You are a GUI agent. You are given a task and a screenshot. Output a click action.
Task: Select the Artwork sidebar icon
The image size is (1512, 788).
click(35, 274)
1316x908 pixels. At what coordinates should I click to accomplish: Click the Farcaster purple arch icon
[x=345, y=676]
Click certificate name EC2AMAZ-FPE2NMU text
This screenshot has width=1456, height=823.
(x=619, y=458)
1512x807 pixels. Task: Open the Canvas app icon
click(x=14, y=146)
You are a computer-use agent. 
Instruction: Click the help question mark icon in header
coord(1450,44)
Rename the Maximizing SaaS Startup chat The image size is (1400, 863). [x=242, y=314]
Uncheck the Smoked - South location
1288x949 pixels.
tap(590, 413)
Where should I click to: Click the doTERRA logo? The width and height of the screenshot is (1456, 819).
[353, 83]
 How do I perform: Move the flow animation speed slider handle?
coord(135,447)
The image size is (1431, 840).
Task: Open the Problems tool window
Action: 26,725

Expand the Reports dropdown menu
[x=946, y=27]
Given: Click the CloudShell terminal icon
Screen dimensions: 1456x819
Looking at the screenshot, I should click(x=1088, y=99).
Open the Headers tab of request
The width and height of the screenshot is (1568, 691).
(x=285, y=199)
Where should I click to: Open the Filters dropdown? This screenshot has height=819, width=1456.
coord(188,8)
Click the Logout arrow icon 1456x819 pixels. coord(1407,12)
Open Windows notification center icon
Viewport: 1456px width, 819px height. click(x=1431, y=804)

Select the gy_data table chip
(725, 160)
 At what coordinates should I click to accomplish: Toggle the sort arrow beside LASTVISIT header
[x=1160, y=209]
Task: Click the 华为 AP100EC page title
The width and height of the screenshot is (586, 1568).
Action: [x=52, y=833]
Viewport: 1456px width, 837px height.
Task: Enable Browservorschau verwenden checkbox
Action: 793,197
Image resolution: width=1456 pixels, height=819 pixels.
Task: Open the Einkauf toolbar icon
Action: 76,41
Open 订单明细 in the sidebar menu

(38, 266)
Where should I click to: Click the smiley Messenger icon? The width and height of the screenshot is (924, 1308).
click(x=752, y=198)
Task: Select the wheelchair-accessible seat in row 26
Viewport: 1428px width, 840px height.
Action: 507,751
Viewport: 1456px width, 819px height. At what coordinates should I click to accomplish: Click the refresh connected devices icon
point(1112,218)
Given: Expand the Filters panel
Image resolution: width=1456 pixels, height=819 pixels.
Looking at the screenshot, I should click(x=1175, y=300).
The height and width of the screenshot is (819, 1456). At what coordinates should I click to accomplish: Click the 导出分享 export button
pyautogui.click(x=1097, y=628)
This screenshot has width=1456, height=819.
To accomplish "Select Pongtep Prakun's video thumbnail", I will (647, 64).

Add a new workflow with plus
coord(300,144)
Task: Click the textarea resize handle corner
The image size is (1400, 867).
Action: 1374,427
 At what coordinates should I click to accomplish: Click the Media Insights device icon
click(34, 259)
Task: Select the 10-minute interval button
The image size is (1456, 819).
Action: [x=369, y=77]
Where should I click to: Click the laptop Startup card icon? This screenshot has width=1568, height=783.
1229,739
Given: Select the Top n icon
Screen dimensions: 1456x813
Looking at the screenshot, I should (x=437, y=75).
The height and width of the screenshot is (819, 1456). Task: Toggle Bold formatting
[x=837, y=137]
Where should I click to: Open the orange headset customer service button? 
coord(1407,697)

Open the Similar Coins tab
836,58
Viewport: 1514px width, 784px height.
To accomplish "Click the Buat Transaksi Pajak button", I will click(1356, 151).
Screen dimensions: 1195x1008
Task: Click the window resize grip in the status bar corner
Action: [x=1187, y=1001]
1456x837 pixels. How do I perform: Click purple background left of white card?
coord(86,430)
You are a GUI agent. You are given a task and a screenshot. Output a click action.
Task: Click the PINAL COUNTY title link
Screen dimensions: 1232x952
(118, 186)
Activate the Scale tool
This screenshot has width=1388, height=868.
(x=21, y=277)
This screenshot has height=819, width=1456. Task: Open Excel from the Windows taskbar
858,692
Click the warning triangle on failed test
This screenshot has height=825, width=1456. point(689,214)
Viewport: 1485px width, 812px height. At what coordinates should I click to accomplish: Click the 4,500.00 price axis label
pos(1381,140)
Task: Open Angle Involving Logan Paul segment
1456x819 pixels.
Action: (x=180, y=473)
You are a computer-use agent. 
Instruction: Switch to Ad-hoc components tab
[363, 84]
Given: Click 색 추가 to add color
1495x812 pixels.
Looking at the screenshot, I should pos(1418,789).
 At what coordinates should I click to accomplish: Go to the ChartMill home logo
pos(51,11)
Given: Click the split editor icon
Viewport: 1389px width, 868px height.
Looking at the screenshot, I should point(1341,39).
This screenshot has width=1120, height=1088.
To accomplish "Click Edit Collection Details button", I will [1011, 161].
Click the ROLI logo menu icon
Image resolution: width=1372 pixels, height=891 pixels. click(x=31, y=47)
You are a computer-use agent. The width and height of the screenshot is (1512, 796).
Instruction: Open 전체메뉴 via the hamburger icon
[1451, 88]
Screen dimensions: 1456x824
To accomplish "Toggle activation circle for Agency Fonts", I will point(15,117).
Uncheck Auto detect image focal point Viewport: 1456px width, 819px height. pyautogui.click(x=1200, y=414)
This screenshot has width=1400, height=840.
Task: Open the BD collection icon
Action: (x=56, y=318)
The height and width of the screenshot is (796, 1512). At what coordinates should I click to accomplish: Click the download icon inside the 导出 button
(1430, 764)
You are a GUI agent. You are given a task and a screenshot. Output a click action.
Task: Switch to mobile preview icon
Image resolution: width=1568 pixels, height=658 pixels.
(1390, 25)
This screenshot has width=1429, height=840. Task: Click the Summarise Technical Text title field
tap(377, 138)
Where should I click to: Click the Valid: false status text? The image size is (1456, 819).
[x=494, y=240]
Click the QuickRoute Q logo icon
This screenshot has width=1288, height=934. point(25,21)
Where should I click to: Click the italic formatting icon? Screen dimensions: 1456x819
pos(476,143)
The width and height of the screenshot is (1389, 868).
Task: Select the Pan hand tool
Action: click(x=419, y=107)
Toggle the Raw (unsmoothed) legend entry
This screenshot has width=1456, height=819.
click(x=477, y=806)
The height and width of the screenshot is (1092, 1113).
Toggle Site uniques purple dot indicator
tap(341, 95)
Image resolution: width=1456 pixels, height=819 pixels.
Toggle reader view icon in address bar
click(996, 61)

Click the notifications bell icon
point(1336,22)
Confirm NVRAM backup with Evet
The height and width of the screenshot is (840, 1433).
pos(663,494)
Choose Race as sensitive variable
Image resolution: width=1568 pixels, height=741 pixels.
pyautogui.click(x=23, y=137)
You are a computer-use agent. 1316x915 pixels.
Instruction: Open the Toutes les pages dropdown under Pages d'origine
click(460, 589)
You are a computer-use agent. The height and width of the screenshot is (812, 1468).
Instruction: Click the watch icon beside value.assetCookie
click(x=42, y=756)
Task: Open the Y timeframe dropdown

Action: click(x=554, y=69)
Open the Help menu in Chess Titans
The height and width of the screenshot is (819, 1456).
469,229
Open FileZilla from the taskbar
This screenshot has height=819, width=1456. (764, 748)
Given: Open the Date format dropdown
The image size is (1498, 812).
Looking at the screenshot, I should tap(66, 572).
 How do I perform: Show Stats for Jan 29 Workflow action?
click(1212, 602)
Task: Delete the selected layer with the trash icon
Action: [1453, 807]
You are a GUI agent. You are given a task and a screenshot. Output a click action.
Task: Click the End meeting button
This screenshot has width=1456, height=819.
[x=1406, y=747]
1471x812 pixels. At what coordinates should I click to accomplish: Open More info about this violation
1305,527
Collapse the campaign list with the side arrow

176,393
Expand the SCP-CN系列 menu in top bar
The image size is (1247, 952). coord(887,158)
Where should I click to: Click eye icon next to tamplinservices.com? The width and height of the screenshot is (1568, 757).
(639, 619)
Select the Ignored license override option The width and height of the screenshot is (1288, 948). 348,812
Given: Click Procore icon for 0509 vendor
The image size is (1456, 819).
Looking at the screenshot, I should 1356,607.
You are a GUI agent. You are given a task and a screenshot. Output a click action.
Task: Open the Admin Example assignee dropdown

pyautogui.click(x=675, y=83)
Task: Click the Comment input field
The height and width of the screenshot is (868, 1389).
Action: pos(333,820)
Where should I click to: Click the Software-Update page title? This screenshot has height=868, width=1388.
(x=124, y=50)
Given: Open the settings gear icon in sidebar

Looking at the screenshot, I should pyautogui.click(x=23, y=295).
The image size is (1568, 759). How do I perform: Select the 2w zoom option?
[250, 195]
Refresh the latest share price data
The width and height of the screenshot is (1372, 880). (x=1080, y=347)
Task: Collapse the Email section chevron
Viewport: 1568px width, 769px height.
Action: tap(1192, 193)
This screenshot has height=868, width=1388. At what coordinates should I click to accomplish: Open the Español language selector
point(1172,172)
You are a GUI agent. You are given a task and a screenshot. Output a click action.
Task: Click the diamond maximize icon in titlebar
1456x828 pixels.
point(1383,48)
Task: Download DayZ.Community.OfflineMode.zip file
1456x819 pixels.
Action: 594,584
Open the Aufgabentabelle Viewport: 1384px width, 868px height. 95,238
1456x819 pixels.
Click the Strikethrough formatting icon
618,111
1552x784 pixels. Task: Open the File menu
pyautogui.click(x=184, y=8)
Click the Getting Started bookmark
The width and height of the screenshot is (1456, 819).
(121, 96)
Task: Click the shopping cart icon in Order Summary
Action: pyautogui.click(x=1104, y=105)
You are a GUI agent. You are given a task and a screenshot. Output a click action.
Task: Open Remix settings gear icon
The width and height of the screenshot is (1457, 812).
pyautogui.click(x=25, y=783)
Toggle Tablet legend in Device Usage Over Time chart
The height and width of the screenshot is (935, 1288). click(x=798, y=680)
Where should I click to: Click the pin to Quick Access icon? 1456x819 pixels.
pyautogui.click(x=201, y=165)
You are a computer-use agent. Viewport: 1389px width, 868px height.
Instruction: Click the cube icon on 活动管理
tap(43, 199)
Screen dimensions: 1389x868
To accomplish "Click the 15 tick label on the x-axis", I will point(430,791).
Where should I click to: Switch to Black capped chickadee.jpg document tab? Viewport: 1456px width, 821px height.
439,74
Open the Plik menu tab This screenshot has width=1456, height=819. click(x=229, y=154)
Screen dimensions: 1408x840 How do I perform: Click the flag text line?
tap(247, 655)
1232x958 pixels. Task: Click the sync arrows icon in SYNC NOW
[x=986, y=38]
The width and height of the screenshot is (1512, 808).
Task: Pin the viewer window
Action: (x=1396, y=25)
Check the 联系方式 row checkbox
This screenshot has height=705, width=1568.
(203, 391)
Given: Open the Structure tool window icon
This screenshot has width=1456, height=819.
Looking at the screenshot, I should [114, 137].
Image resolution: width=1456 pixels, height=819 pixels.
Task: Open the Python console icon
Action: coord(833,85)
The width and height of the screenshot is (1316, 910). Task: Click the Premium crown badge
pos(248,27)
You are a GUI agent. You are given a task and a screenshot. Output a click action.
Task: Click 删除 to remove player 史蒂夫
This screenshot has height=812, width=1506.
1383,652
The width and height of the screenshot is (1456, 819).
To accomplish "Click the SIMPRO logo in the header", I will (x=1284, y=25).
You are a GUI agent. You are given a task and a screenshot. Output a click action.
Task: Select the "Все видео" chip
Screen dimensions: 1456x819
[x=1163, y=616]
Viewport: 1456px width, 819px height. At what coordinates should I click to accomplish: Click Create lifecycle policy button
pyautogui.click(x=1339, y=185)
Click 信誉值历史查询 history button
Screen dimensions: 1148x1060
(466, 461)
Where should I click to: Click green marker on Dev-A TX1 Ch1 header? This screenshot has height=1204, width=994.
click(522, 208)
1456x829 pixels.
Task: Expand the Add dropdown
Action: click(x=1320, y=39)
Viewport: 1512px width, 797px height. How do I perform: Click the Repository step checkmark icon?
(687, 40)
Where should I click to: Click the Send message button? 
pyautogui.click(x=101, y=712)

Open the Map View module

========================================================================

◆ TASK GOAL: Where does the word "computer" appear in the listing above? Copy every line that holds it.

◆ PROBLEM SOLUTION:
You are a computer-use agent. 
You are a computer-use agent. 
You are a computer-use agent. The width and height of the screenshot is (1512, 796).
You are a computer-use agent. 1316x915 pixels.
You are a computer-use agent. The height and width of the screenshot is (812, 1468).
You are a computer-use agent. Viewport: 1389px width, 868px height.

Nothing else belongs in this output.